- by Lalo (2000/09/07)
Sorry to add to the top of the page; I know that's
bad wiki etiquette, but I feel people are seeing two different projects
here, so let's dispell some misunderstanding to try to reduce noise:
What Chris proposes is not a new, XML-based serialization/deserlzn
mechanism to replace pickle - this is already been worked on somewhere,
I believe -- look for python's XML sig.
XMLToObjects is about taking XML in a possibly non-zope-related schema
and DTD (for example, RDF/RSS or NewsML) and construct a family of Zope
(or python) objects from the data represented in it.

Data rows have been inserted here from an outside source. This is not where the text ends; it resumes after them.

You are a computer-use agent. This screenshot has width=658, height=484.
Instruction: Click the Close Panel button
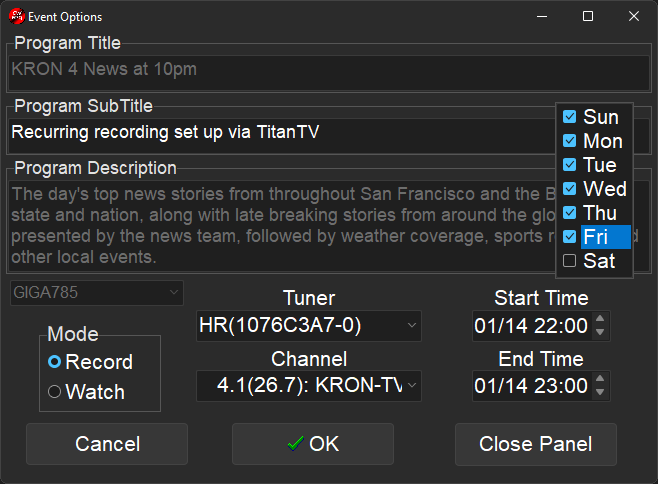point(535,444)
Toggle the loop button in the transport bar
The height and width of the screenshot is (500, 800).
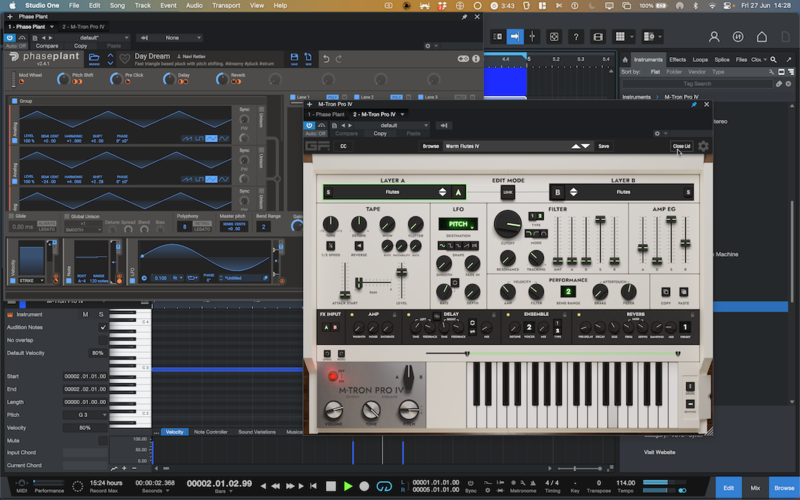click(x=385, y=486)
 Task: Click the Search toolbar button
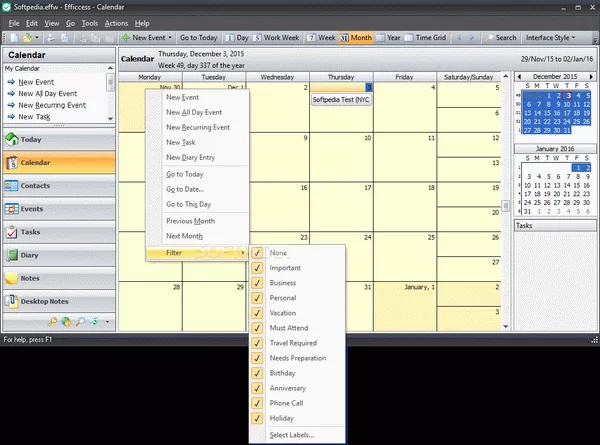[501, 38]
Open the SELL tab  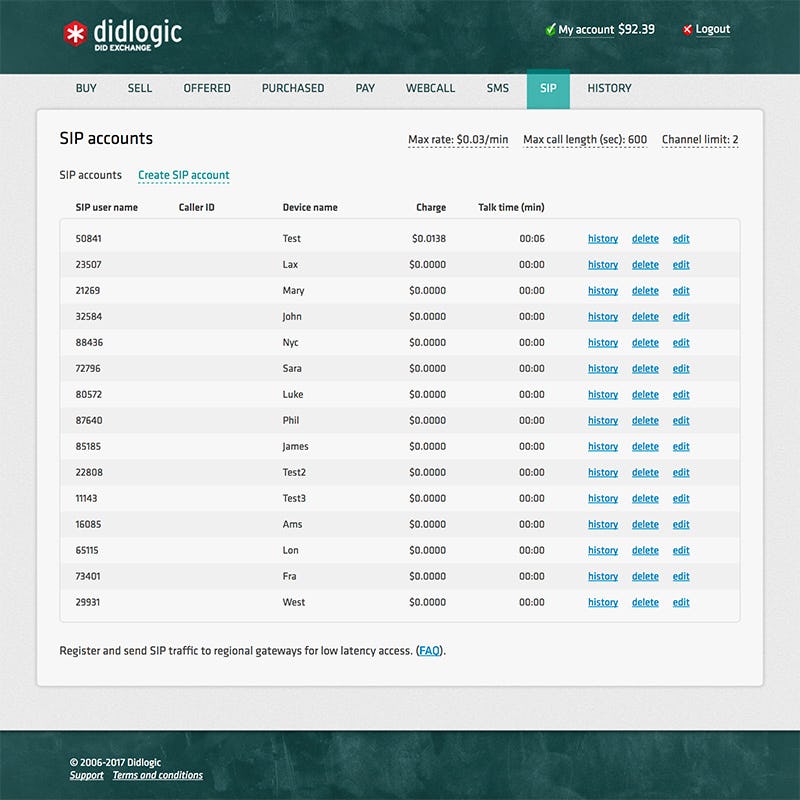tap(140, 88)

That said, proceed to the discussion...
- ChrisM (8/31/2000)
Please add your comments here.
- ShaneH (9/1/2000)
I really don't deserve the credit (blame? ;-) ) for this. It's a pretty straightforward idea. Most data can be represented as a DOM, and XSLT or Python can transform most data representable as a DOM into another format. PPML is a pretty simply format to write.
There's just one issue: what are some specific applications where this would be useful? One application is where you have data larger than what can fit in memory and you need to stream the conversion.
- Paul (2000/09/02)
Careful, as Shane knows, I gotta lot to ask for on this! It's Christmas! :^)
First, if the goal is pickling, then we should talk about pickling.
Also, if the goal is Python and not just Zope, pickling is appropriate.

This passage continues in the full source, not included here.